Now this notion you’ve outlined above, in opposition to which you claim “the whole notion that morality is subjective” is built: who do you take to espouse such a notion? (I really don’t know what you mean by it.)
Those who tend to objectify morality are the ones who think of it in terms of moral rules laid down by some higher authority than those who are subject to the rules. For the most part, such people tend to be religious believers. My original argument in this thread was that there is no other source for morality than human experience, and hence it is subjective.
Subjectivity refers to ideas which do not exist in an objective realm for which empirical investigation can identify facts? Where did you get this notion from? I think the name for what your referring to here would be “non-empirical, irrational propositions.” Subjectivity, on the other hand, is an abstract term that has multiple possible references, but not the one you suggest. In general it refers to the qualitative aspect of being a subject.
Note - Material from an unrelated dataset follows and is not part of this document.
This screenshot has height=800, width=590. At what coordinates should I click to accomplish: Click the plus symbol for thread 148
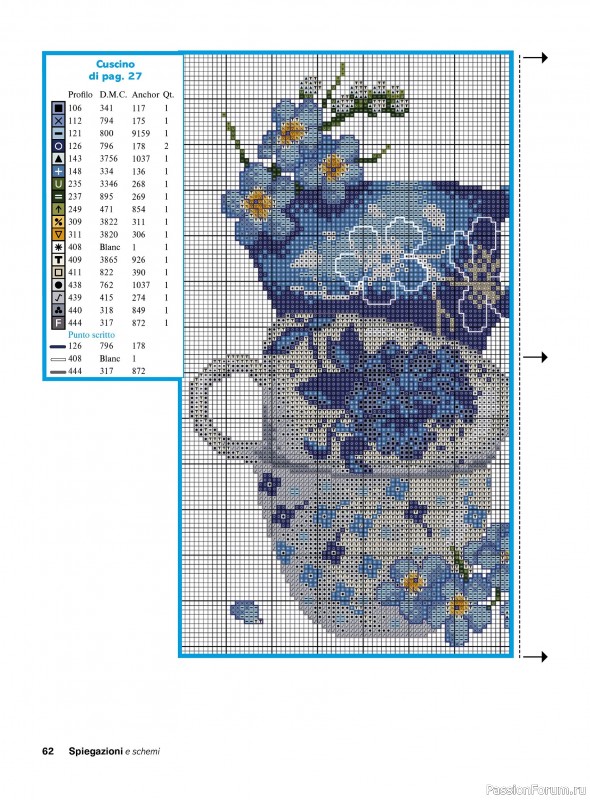coord(58,171)
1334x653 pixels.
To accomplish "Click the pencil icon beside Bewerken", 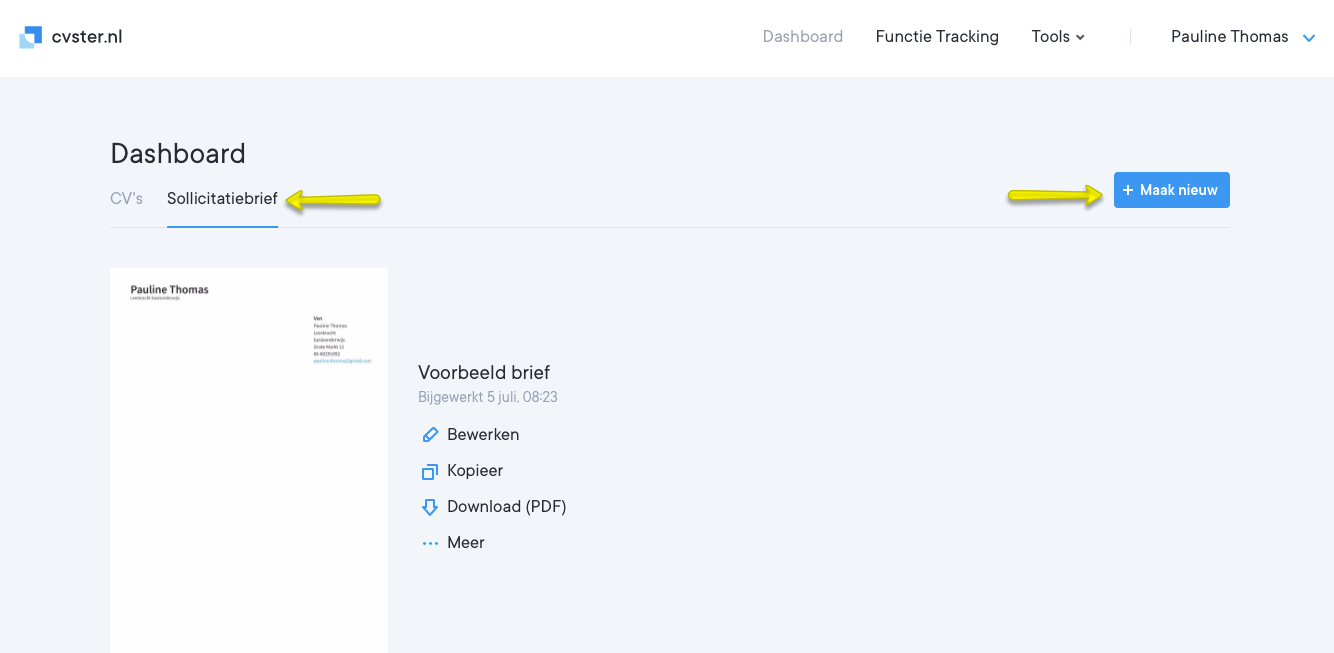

Subject, in turn, can mean a number of things in this context (the grammatical subject of a sentence isn’t relevant here): the subject as a bearer of actual being (i.e., any real thing - also called objects); or the subject as a bearer of mental states (usually including conceptualized self-consciousness - these latter are also objects - they form a subset of the objects (real things) just mentioned - such subjects are capable of reflection, meaning they can grasp themselves as objects).
The point being that as a subject, you alone experience things from your point of view. If you have a headache, for example, your doctor may be able to identify objective, empirical causes for your headache (such as dehydration, a bump on the head, etc) but can’t experience the headache from your point of view.
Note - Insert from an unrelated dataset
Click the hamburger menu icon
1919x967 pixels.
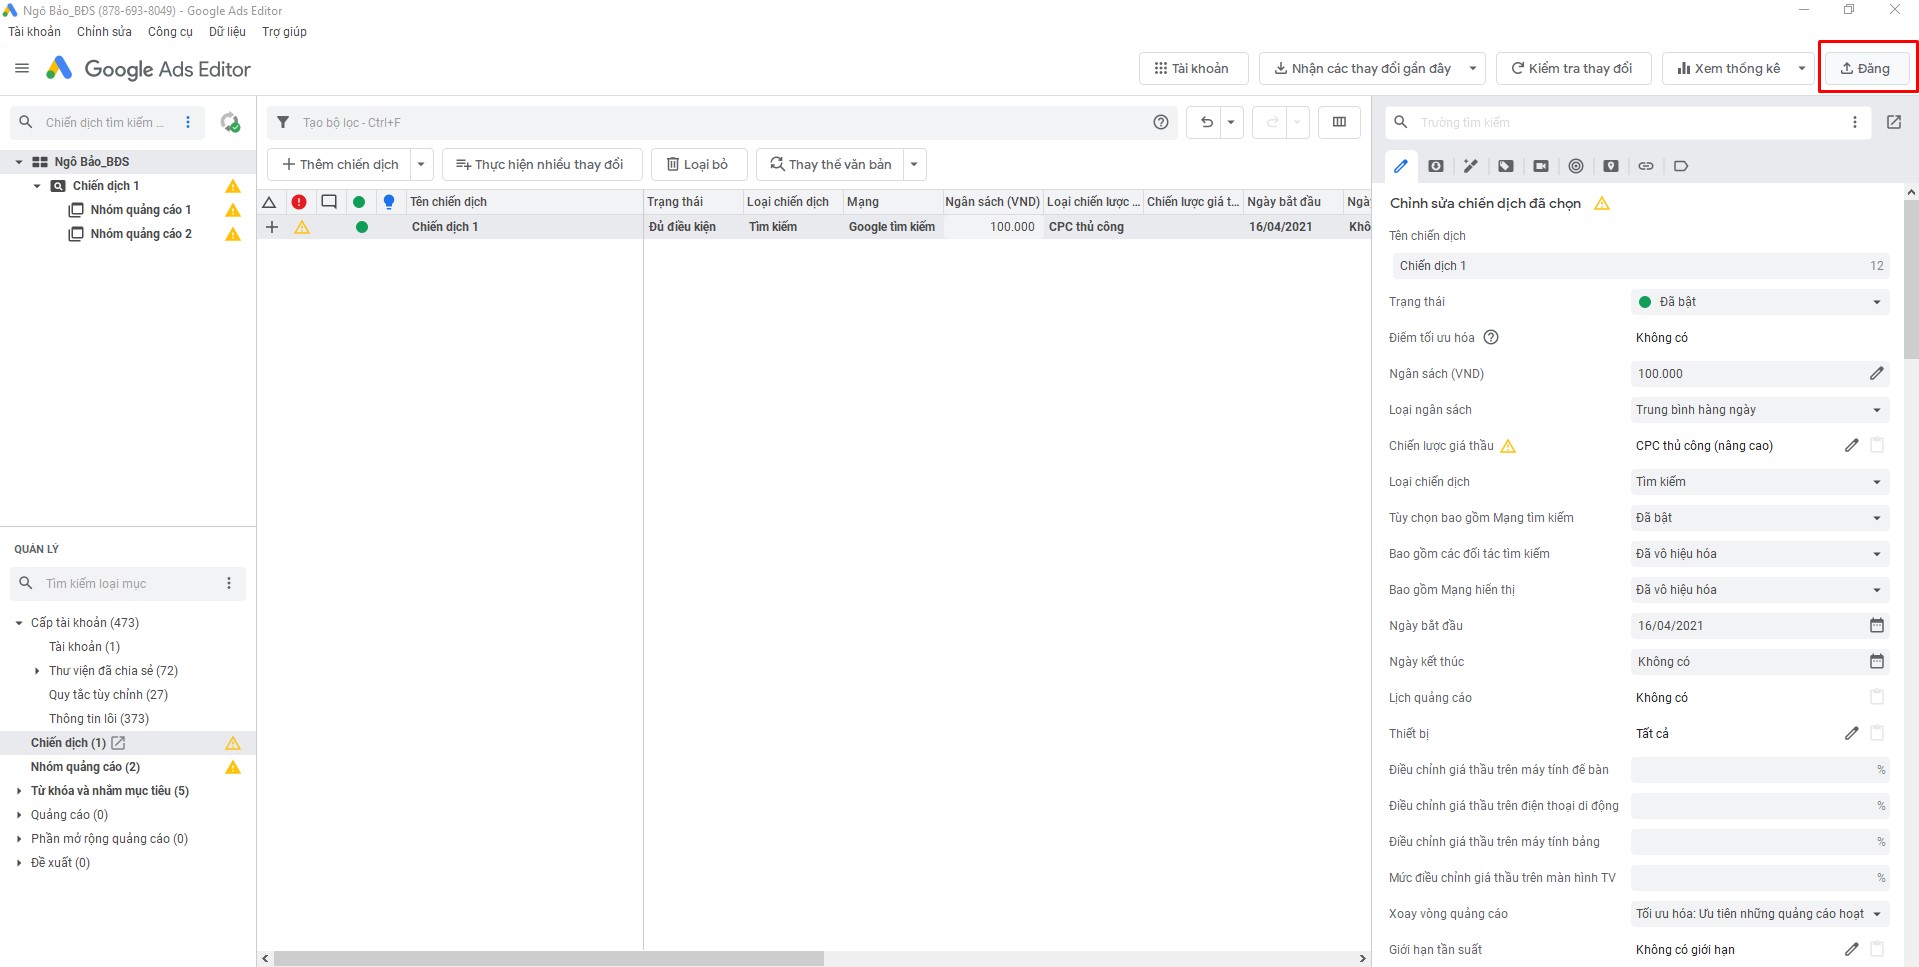[x=22, y=68]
This relationship between objective, empirical facts and subjective experience of those facts is exactly the point I was making in my previous posts, (had you taken the time to think about my point rather than quibble over word choices) and it applies to the whole concept of morality. I make claims upon those around me to respect my preferences (such as remaining alive, being spared unnecessary suffering, maintaining the freedom to act in ways that lead to my happiness) and those around me make the same claims upon me. I can understand the reciprocal nature of this relationship, but I can’t experience anyone else’s preferences in anything more than a nebulous way, by assuming that they are at least comparable to my own.
It’s obvious that if someone is killed, that violates their preference for staying alive (assuming they have such a preference); if someone is tortured, that violates their preference for being spared unnecessary suffering; and if someone is physically restrained, or threatened, or in some other way prevented from undertaking actions that lead to their happiness (for example, women in Afghanistan being restricted on pain of beatings or death from leaving their homes unaccompanied by a male chaperone) that also violates a subjective preference.
Your claim in a previous post that you might just as well speak of human beings as many-faceted subjective entities missed completely my point about the relationship between objective, externally-existing and observable things and events, and the nature of our subjective experience of such things and events. It is the subjective experience that leads to purely practical considerations becoming moral considerations.